Funniest or most fun memory of the war:
Playing poker with the guys, reading old books.. the camaraderie... using the belly tanks from P-38s as boats... seeing old movies once in a while ( remember seeing, I think, Gary Cooper's "Keys to the Kingdom" over there). When the Japanese Betty Bombers came over in the middle of the night and bombed Owi Island and hearing the whole island cheer when the P-61 night fighters shot them down.

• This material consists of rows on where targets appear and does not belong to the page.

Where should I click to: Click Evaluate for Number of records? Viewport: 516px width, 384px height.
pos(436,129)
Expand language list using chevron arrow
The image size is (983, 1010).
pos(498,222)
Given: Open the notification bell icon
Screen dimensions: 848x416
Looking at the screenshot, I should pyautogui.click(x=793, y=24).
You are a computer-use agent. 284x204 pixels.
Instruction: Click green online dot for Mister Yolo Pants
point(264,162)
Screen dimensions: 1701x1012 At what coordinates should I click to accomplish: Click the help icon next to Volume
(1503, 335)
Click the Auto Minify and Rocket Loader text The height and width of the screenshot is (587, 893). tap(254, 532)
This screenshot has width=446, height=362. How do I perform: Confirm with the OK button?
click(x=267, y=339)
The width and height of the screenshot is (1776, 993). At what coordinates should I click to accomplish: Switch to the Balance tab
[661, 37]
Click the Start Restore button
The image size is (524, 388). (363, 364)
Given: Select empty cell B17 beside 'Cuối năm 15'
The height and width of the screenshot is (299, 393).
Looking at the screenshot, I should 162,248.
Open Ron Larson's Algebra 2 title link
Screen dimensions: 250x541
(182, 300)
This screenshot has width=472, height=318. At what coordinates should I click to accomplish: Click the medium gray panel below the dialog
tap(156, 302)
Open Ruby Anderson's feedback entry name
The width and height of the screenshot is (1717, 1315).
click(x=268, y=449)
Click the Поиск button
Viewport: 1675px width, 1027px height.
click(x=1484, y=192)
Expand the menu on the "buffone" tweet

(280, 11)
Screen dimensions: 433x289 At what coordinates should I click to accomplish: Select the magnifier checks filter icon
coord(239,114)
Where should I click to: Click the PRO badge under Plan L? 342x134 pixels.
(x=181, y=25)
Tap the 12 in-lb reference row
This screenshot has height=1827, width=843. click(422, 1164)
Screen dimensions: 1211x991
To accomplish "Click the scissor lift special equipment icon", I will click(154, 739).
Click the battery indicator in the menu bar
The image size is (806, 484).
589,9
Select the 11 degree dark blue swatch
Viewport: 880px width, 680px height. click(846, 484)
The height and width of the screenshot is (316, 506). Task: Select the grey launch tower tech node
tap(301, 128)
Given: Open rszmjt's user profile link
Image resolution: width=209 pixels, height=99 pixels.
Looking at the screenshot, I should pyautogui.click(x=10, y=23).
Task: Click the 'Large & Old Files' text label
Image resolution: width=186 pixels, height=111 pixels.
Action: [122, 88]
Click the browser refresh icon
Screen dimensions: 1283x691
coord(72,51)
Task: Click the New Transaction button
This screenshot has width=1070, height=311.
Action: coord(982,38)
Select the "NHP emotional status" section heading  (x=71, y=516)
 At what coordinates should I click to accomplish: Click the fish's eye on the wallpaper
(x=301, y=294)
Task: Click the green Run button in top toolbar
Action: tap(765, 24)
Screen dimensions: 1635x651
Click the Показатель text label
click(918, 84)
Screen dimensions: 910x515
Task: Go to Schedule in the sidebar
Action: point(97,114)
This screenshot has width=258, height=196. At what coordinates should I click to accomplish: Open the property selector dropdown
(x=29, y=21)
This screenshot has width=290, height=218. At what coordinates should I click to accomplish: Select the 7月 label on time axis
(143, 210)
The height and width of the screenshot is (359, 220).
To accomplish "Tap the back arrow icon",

Any odd or strange memories from the war:
None that I remember.
Most heroic thing I saw or did:
How the crew pulled together to stop the gas leak in that mission mentioned above!
Where I was and how I celebrated when I learned the war was over:
I was on an R&R at Santa Anna Army Air Force Hospital in California, ready to go back over and make the transition back to B-17s. That was the rumor, anway. But, the bombs were dropped in Japan and we were informed that it was all over---there was booze and food 24 hours a day at that hospital.
How having gone to war has affected me, what comes to mind when I think of the war:
First thing I did when I got home, was a few buddies and I went looking for girls! We were all treated like kings when we got home, like we were something special. The war made me more patriotic, in a way, more appreciative of my country.
To future generations:
This country is worth fighting for. We have so many freedoms, though they are being eroded more and more each day.